Fats Are Not Your Enemy
September 2018 ¦ Megan Kraeger, MS, CNS- Certified Nutrition Specialist

Fats are one of the three macronutrients our bodies need to function properly. Fats provide 9 calories per gram, which is more than double the amount of calories per gram for both carbohydrates and proteins. For this reason, fats are often seen as harmful; however, fat has several beneficial functions in the body.

Essential fatty acids are needed for structure and proper function in almost all cells, for example, neuronal cells, red blood cells, white blood cells, endothelial cells, and others. (1) Cell membranes are made up of phospholipids, lipids meaning fat; therefore fats are crucial for healthy cellular membranes. They are essential for proper brain development, retinal tissue, and for proper neurotransmitter function. (2) Fat is also needed in the diet to absorb the fat-soluble vitamins- A, D, E, and K. (3) Since 60% of the brain is made up of structural fat, essential fatty acids can positively impact learning ability, memory, cognitive function, anxiety and depression. (2) Common signs and symptoms of fatty acid deficiency include dry or scaly skin, eczema anxiety, depression, frequent infections, poor wound healing, learning or visual impairment, behavioral problems, inflamed joints and gastrointestinal complaints. (3)

Types of fats include monounsaturated, polyunsaturated, saturated and trans fat. Monounsaturated fats are beneficial because they help lower cholesterol and reduce the risk for heart disease. (4) Avocados, olives and olive oil, nuts and seeds are sources of monounsaturated fats. Polyunsaturated fats include omega-6 and omega-3 fatty acids (FA). Omega-3 FA are anti-inflammatory, while omega-6 FA tend to be more pro-inflammatory. Omega-6 FA are found in vegetable oils such as corn, soybean and safflower. (4) Eicosapentaenoic acid (EPA) and docosahexaenoic acid (DHA) from omega-3 fatty acids reduce the production of inflammatory substances by competing with omega-6 fatty acids. (1) Oily fish such as salmon, herring, tuna and mackerel are the best sources of omega-3 FA. (5) Other sources include walnuts, flaxseed, pumpkin seeds and their oils. Due to the anti-inflammatory properties of omega-3 FA, adequate consumption and/or supplementation can have beneficial effects on several inflammatory and autoimmune diseases, such as cardiovascular disease, depression, arthritis, gastrointestinal disorders, asthma, psoriasis and others. (1)

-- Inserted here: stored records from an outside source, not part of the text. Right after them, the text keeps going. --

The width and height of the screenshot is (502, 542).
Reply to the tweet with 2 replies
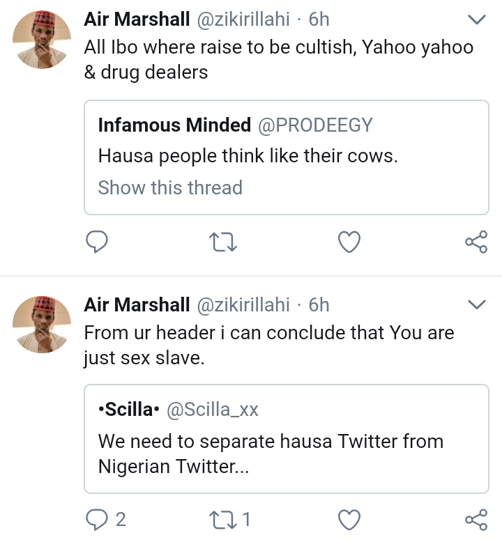(96, 519)
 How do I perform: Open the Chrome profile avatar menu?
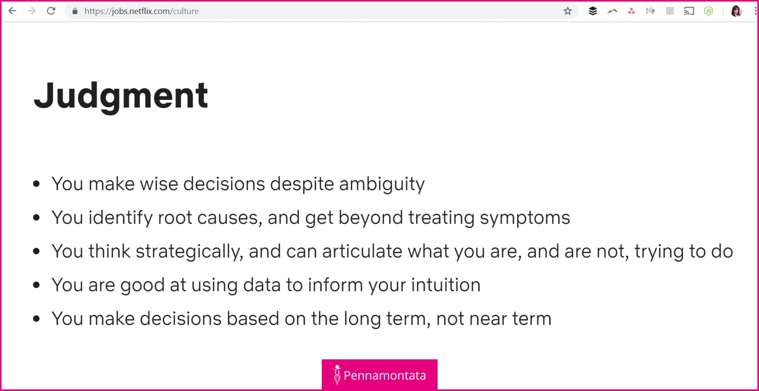tap(736, 11)
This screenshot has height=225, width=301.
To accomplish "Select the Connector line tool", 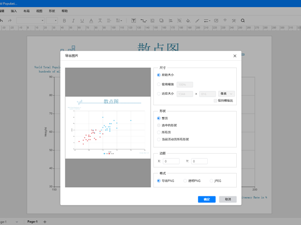I will click(143, 21).
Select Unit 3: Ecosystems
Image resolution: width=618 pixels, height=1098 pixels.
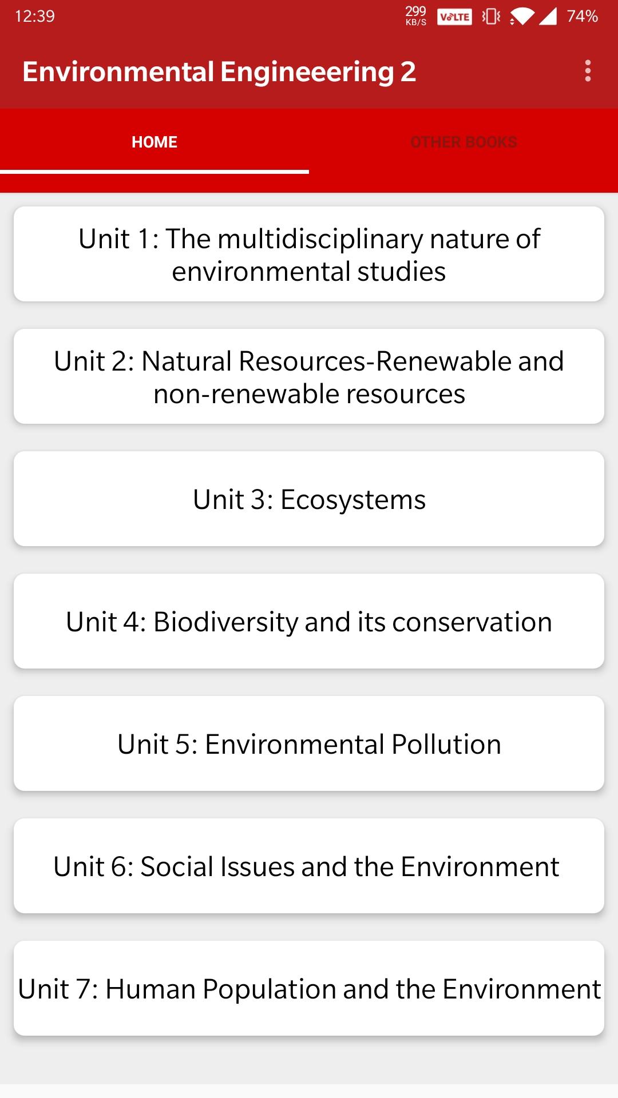(309, 499)
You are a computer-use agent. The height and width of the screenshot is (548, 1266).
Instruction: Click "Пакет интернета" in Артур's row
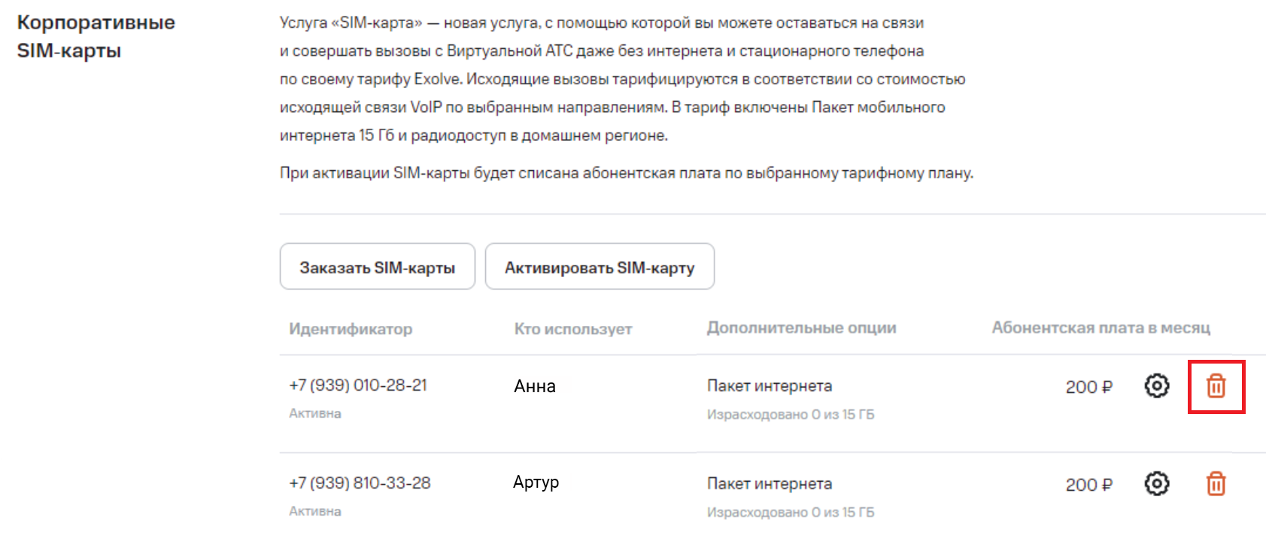(x=769, y=484)
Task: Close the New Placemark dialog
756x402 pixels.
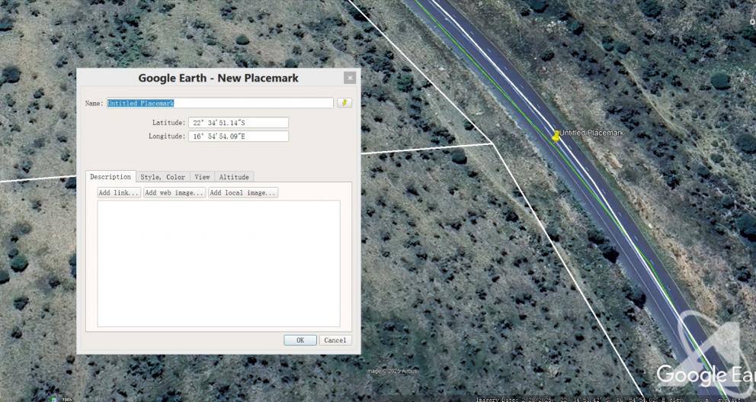Action: pyautogui.click(x=350, y=78)
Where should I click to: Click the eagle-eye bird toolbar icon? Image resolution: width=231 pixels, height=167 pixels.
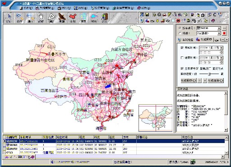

Saturated fats come mostly from animal products- beef, poultry, pork, milk, butter; along with coconut. These fats that are solid at room temperature are often referred to as “bad fats,” however, saturated fats do have beneficial properties too. For example, butyric acid is a short chain fatty acid present in milk fat that is involved in cellular growth, immune regulation, and serves as a structural component of the intestinal barrier. (6) Organically grown, grass-fed animals are preferred due to their higher nutrient value.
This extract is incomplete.